How to Remove Moisture Content in Compressed Air Systems
June 20, 2018
It is common knowledge that there is moisture in the air and, one way or another, it will make its way into the compressed air system.
Having too much liquid in compressed air systems can cause a number of problems such as: preventing lubrication, damage equipment and piping, and prevent proper readings. Even though there isn’t one solution to remove the moisture, by drying the air it will definitely improve the chances.
Always remember to drain the air compressor tank every time it is used, so rust will not build up and moisture can be avoided. Drain extension kits and automatic tank drains are available to make sure this is a regular occurrence. Also, a water trap and filter regulator system can be installed: the incoming air circulates and the water collects at the bottom of the trap and drains out.
These measure will remove the moisture droplets from the compressed air system, but will not tackle the problem of water vapour. This is where dryers come in; colder air holds less moisture.
One of the most efficient dryers for removing moisture is a refrigerated air dryer.
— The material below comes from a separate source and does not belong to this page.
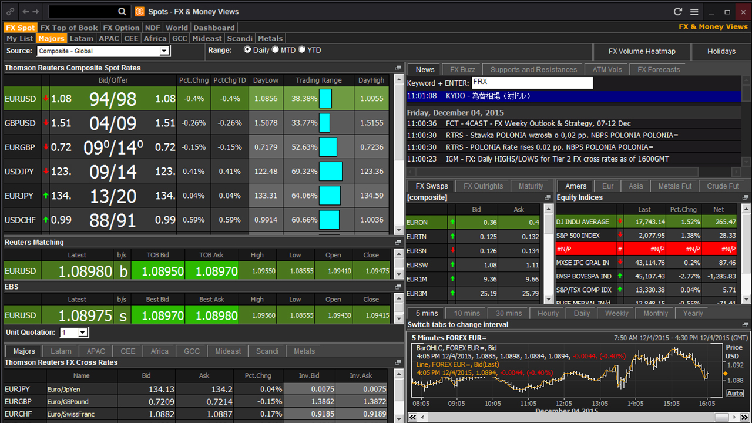Screen dimensions: 752x423
Task: Select the Daily range radio button
Action: pyautogui.click(x=247, y=50)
By connecting it to the air compressor, it will cool the air to the pressure dew point (PDP) which is between 1.5˚C to 10˚C. The water will then separate from the air, the air is heated back to room temperature, and sent back through the air compressor.
Because some applications require a lower PDP, a desiccant air dryer is the common choice to remove the moisture. Desiccant beads, such as silica gel, activated alumina, and molecular sieve, are used to remove the water from the circulating air. Once the desired moisture content level is achieved, the air is moved through the to the compressor.